____ Documentfragment
Bespreking van de vorderingen van de benadeelde partijen
Benadeelde partij [slachtoffer 1]
heeft zich als benadeelde partij in het geding gevoegd voor het onder 1 op de dagvaarding met parketnummer 16/155236-20 ten laste gelegde feit en vordert een bedrag van € 20.276,55.
Het gevorderde bedrag bestaat uit de volgende materiële schadeposten:
  • € 600,- voor ambulancekosten, ziekenhuisdaggeldvergoeding, kapotte rugzak, spijkerbroek en shirt;
  • € 385,- in verband met toekomstige kosten voor psychische behandelingen;
  • € 50,- aan reiskosten;
  • € 443,50 aan noodzakelijke huishoudelijke hulp;
  • € 16.181,48 voor het verlies aan verdiencapaciteit;
  • € 116,57 aan verschotten voor medische informatie.
Daarnaast bestaat het gevorderde bedrag uit € 2.500,- smartengeld.
Ten slotte heeft de benadeelde partij verzocht om een contactverbod op te leggen.
9.7
Het standpunt van de officier van justitie
De officier van justitie heeft zich op het standpunt gesteld dat de toekomstige kosten voor psychische behandelingen en de kosten voor het verlies van verdiencapaciteit nog onzeker zijn. Met betrekking tot deze kosten moet de benadeelde partij volgens de officier van justitie niet-ontvankelijk in de vordering worden verklaard. De overige gevorderde kosten zijn volgens de officier van justitie voor toewijzing vatbaar. De officier van justitie heeft geen contactverbod gevorderd.
9.8
Het standpunt van de verdediging
De verdediging heeft zich verzet tegen toewijzing van de vordering voor zover deze ziet op toekomstige kosten. Ook heeft de verdediging zich verzet tegen toewijzing van de kosten die zijn gemaakt voor de huishoudelijke hulp.
9.9
Het oordeel van de rechtbank
De gevorderde schade komt voor vergoeding in aanmerking, behalve voor zover deze ziet op het verlies aan verdiencapaciteit van verdachte en zijn toekomstige kosten aan eigen risico van de zorgverzekering voor psychische behandelingen. Daarvan staat immers nog niet vast dat die schade daadwerkelijk geleden zal worden. De overige gevorderde schade acht de rechtbank voldoende onderbouwd en zij acht het bedrag aan gevorderde immateriële schade, waarbij verdachte zwaar is verwond, billijk. Het toe te wijzen bedrag komt daarmee op € 3.710,07, waarvan € 1.210,07 voor materiële schade en € 2.500,- voor immateriële schade.
De rechtbank zal daarom de vordering tot dat bedrag toewijzen, te vermeerderen met de gevorderde wettelijke rente vanaf 12 juni 2020 tot de dag van volledige betaling.
________
Gegeven opdracht 1: Welk totaalbedrag wijst de rechtbank volgens het documentfragment toe aan benadeelde partij [slachtoffer 1]?
Gegeven opdracht 2: Noem alle materiële schadeposten die benadeelde partij [slachtoffer 1] in het documentfragment vordert, met het bijbehorende bedrag.
Gegeven opdracht 3: Vervolg het documentfragment over de vorderingen van de benadeelde partijen vanaf de laatste zin.
____ Aangeleverde items
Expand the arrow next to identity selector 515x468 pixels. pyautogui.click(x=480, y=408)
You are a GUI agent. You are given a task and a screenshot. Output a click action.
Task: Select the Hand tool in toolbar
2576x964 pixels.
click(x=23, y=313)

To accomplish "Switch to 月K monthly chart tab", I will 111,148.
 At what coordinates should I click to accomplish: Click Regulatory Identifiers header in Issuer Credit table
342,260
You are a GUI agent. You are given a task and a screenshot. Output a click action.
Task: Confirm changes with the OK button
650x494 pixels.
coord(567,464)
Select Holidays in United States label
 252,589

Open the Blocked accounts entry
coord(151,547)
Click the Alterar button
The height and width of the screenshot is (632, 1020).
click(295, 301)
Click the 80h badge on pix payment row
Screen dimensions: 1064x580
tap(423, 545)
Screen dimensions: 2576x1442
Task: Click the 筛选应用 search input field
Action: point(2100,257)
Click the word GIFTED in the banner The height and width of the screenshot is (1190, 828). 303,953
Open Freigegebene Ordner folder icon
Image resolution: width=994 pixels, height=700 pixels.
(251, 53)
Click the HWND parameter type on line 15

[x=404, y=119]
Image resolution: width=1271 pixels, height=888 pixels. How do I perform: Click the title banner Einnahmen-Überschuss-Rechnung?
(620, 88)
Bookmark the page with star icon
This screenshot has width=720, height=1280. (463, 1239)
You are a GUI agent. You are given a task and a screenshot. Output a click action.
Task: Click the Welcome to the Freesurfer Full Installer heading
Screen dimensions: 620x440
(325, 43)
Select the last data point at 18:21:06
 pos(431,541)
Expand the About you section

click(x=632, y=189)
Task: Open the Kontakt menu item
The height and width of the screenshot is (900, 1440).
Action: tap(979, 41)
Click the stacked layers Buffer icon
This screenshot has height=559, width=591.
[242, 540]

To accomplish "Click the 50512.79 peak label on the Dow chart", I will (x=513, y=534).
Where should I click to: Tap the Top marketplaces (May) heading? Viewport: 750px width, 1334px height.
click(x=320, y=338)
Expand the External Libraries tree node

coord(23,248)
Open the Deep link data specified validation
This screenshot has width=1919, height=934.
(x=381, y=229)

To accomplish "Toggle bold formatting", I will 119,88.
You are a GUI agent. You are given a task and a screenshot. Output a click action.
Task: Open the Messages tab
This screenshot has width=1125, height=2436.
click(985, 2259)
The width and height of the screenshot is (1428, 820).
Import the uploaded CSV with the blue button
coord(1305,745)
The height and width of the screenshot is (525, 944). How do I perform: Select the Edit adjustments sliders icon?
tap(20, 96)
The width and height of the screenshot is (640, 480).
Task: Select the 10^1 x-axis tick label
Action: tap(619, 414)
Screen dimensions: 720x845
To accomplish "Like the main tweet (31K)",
________
Verwacht antwoord 1: € 3.710,07

Verwacht antwoord 2:
- € 600,- voor ambulancekosten, ziekenhuisdaggeldvergoeding, kapotte rugzak, spijkerbroek en shirt
- € 385,- voor toekomstige kosten voor psychische behandelingen
- € 50,- aan reiskosten
- € 443,50 aan noodzakelijke huishoudelijke hulp
- € 16.181,48 voor het verlies aan verdiencapaciteit
- € 116,57 aan verschotten voor medische informatie

Verwacht antwoord 3:
De benadeelde partij heeft meer gevorderd dan de rechtbank zal toewijzen. De behandeling van de vordering levert voor dat deel een onevenredige belasting van het strafgeding op. De rechtbank zal daarom de benadeelde partij in dat deel van de vordering niet-ontvankelijk verklaren en bepalen dat de vordering voor dat deel slechts bij de burgerlijke rechter kan worden aangebracht.
Verdachte zal ook worden veroordeeld in de kosten die de benadeelde partij heeft gemaakt en ten behoeve van de tenuitvoerlegging van deze uitspraak nog zal maken. Deze kosten worden tot op dit moment begroot op nihil.
Als extra waarborg voor betaling zal de rechtbank ten behoeve van [slachtoffer 1] aan verdachte de verplichting opleggen tot betaling aan de Staat van het bedrag van € 3.710,07, te vermeerderen met de gevorderde wettelijke rente vanaf 12 juni 2020 tot de dag van volledige betaling. Als door verdachte niet wordt betaald, zal deze verplichting worden aangevuld met één dag gijzeling, waarbij toepassing van de gijzeling de betalingsverplichting niet opheft.
De betaling die is gedaan aan de Staat wordt op de verplichting tot betaling aan de benadeelde partij [slachtoffer 1] in mindering gebracht. Dit geldt andersom ook indien betaling is gedaan aan de benadeelde partij.
Ook al zou de rechtbank in dit geval de mogelijkheid hebben, de rechtbank ziet in het opleggen van een contactverbod geen toegevoegde waarde, gelet op de maatregel die zij aan verdachte zal opleggen. De rechtbank zal dan ook geen contactverbod opleggen.
Benadeelde partij [slachtoffer 2]
heeft zich als benadeelde partij in het geding gevoegd voor het onder 2 op de dagvaarding met parketnummer 16/155236-20 ten laste gelegde feit en vordert een bedrag van € 4.939,61.
Het gevorderde bedrag bestaat uit de volgende materiële schadeposten:
  • € 85,26 aan reiskosten;
  • € 99,95 kapotte broek;
  • € 74,50 reparatie fiets;
  • € 1.184,50 kosten bril;
  • € 495,- overige kosten voor onder meer een koptelefoon, oordopjes, vergoeding van het bibliotheek abonnement, abonnementskosten voor de telefoon en de museumjaarkaart.
Daarnaast bestaat het gevorderde bedrag uit € 3.000,- smartengeld.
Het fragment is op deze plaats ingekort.